Conceptually, it’s designed to do the same job as Home Affairs’ chatbot. That is, identify policy and legislation relevant to a given claim or enquiry.

Recently appointed chief data officer Alicja Mosbauer said it was showing great potential to speed up the claims process and reduce the backlog.

“In our claims environment, you get these massive documents, and it might take somebody you know days to weeks to go through that particular claim. 

“We have a massive number of people who are trying to do these claims processing pieces … [but] they’re not trained medically and they have to manually tab a series of different PDFs to try and understand if the claim is about a shoulder or a knee, or does the claim contain different particular body parts?

“There’s lots of personal information in that, so as part of the GovAI environment, we wanted to look at how we might be able to do that in a way that was really, really safe.

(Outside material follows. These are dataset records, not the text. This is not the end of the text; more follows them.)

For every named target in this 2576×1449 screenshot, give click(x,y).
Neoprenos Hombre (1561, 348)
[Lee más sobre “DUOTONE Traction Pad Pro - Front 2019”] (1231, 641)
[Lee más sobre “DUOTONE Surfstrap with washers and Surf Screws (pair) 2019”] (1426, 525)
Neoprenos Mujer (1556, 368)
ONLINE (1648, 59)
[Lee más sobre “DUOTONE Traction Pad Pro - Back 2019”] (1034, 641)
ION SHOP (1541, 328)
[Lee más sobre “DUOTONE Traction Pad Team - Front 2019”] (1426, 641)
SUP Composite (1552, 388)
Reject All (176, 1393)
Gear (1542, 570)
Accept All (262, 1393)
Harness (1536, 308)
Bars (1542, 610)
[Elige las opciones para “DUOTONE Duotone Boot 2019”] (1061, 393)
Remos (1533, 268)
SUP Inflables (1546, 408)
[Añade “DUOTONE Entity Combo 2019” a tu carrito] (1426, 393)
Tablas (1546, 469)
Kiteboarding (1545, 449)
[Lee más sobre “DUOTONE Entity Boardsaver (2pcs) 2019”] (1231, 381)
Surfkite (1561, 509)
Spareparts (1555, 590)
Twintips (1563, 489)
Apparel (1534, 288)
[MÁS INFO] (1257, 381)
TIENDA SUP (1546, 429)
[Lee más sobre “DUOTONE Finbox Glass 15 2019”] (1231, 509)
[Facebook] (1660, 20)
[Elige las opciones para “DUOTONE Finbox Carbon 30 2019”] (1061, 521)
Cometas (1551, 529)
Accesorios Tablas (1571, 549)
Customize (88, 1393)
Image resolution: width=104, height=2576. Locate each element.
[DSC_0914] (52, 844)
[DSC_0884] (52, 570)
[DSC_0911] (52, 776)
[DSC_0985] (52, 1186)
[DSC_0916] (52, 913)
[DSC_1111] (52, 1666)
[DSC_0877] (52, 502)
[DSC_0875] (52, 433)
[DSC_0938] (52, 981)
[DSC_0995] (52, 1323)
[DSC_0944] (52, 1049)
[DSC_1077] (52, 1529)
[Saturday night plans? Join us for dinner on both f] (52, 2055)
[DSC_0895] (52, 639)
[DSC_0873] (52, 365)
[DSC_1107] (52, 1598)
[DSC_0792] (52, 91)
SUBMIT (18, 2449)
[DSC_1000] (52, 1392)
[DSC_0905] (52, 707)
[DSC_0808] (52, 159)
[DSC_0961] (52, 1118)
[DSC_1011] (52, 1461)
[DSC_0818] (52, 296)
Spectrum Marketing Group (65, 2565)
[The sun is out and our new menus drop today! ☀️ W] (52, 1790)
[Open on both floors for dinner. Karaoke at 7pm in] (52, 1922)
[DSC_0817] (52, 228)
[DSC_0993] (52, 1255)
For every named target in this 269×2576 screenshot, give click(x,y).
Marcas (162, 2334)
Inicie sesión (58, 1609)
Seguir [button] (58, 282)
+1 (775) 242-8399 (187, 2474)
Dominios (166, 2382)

“We’ve created a whole lot of synthetic data, made up a whole lot of content, so we can test this … and we’ve been able to very quickly and easily prove we can do this a whole lot faster.

“This is not something that’s going into production tomorrow, but I think the GovAI environment has really demonstrated how we can go from May to now … into a really well-developed concept and have an understanding of what our road map is.”